• Directions: Nothing should appear in the answer except the lines from the one with "Download KML for Latakia RFF403 flight" through the end of the listing below, transcribed exactly and without pictures.

** Opening Dataset content block **

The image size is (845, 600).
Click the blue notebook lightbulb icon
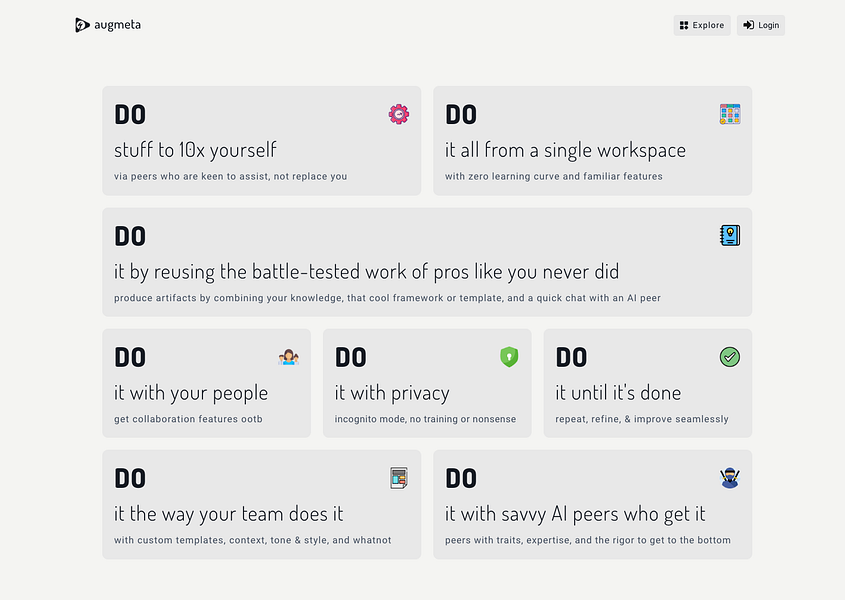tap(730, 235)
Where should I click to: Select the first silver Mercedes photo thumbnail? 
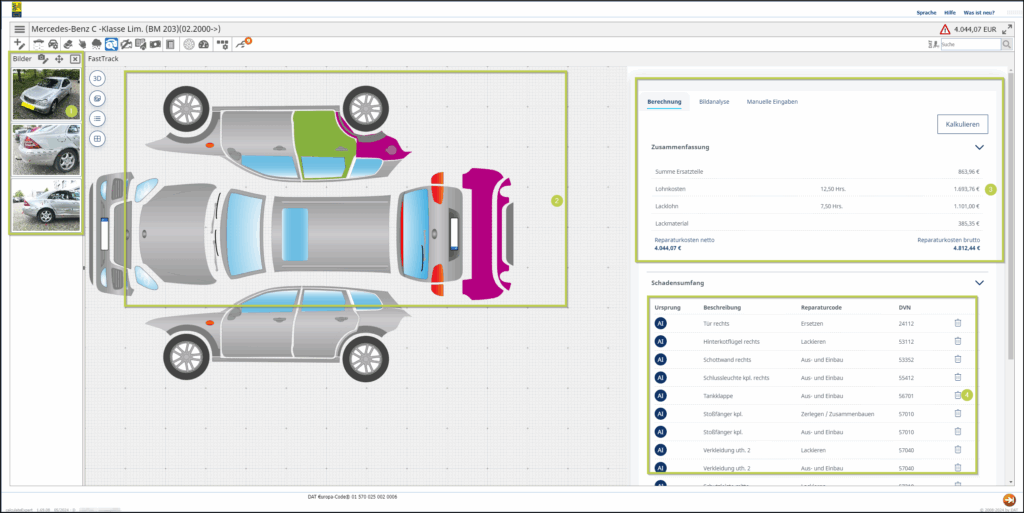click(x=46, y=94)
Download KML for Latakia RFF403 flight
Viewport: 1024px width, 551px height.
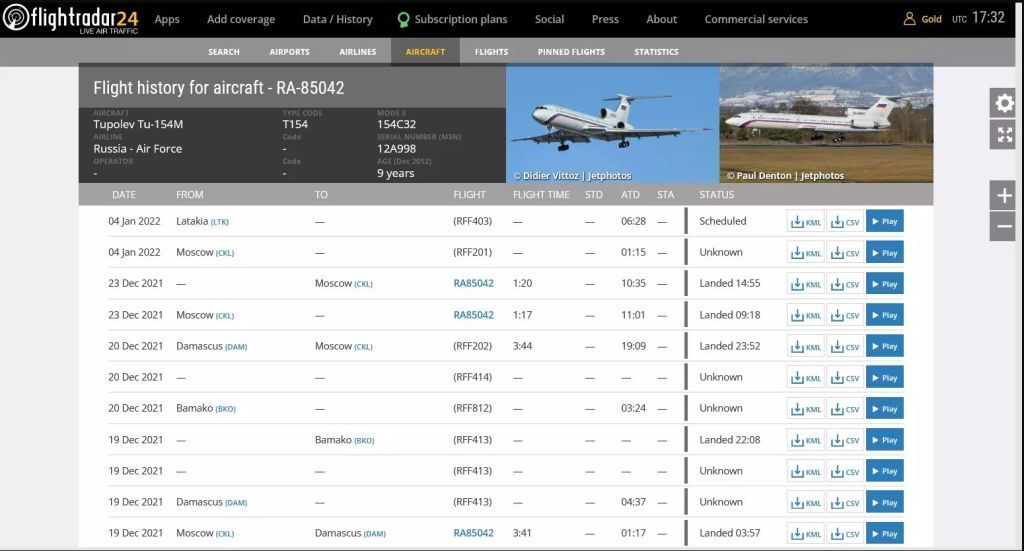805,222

** Closing Dataset content block **

• Answer to this exercise:
Download KML for Latakia RFF403 flight
Viewport: 1024px width, 551px height.
805,222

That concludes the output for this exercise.